Fixed window rate limiters have a known edge case: a burst at the boundary of two windows lets through twice the limit. Sliding windows solve this.

Why Sorted Sets

Store each request as a sorted
set entry with score = Unix timestamp (ms). To check a new request: remove old entries, count remaining, if count < limit add and allow.

The Naive Approach Breaks

A pipelined approach batches
commands but isn't atomic.

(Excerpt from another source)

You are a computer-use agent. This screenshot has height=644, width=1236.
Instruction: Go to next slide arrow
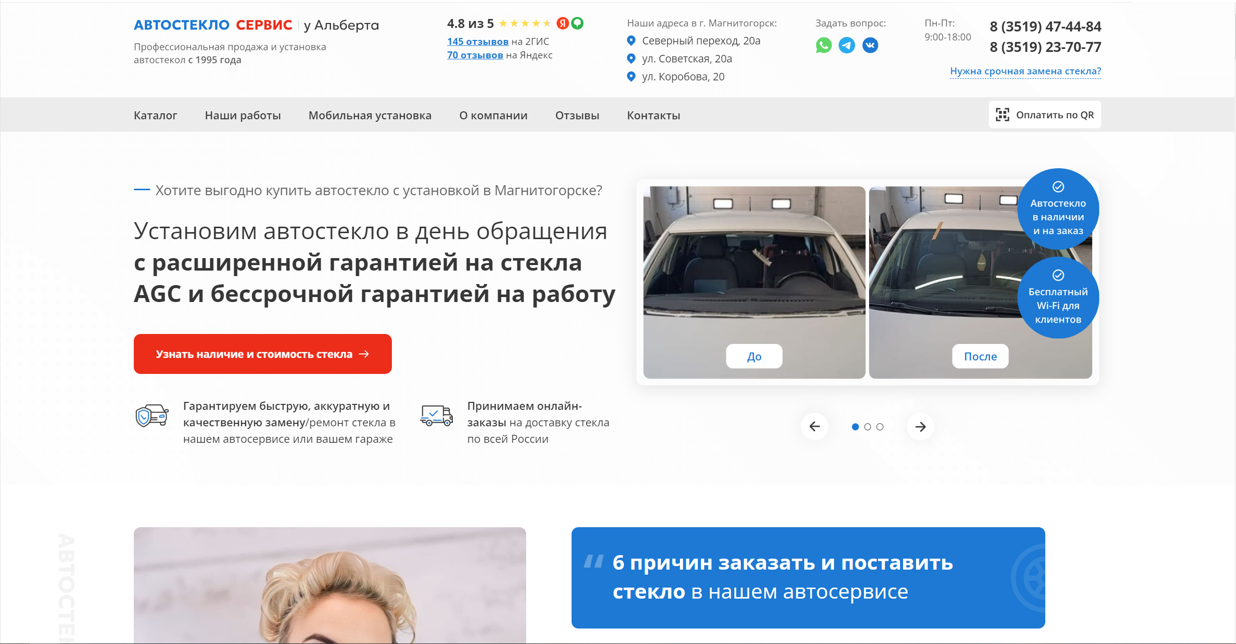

Between ZCARD and ZADD, another request slips through.

Atomic via

Lua

local key    = KEYS[1]
local now    = tonumber(ARGV[1])
local window =
  tonumber(ARGV[2])
local limit  = tonumber(ARGV[3])

redis.call('ZREMRANGEBYSCORE', key, '-inf',
  now - window)
local count = redis.call('ZCARD', key)

if count < limit then
  redis.call('ZADD',
   key, now, now)
  redis.call('PEXPIRE', key, window)
  return 1
else
  return 0
end

Redis executes Lua atomically.

From Rust

let result: u8 = Script::new(SCRIPT)

  .key(key).arg(now).arg(window_ms).arg(limit)
    .invoke_async(&mut conn).await?;

Script::new computes SHA1 once and uses EVALSHA — no upload cost per call.

Edge Cases

  • Namespace keys: rl:{user_id}:{endpoint}
  • Pass server time as now, not client time
  • On Redis failure: fail open for public APIs

At 85k RPS the bottleneck was connection pool exhaustion — not the Lua script. Pre-warm the pool on startup.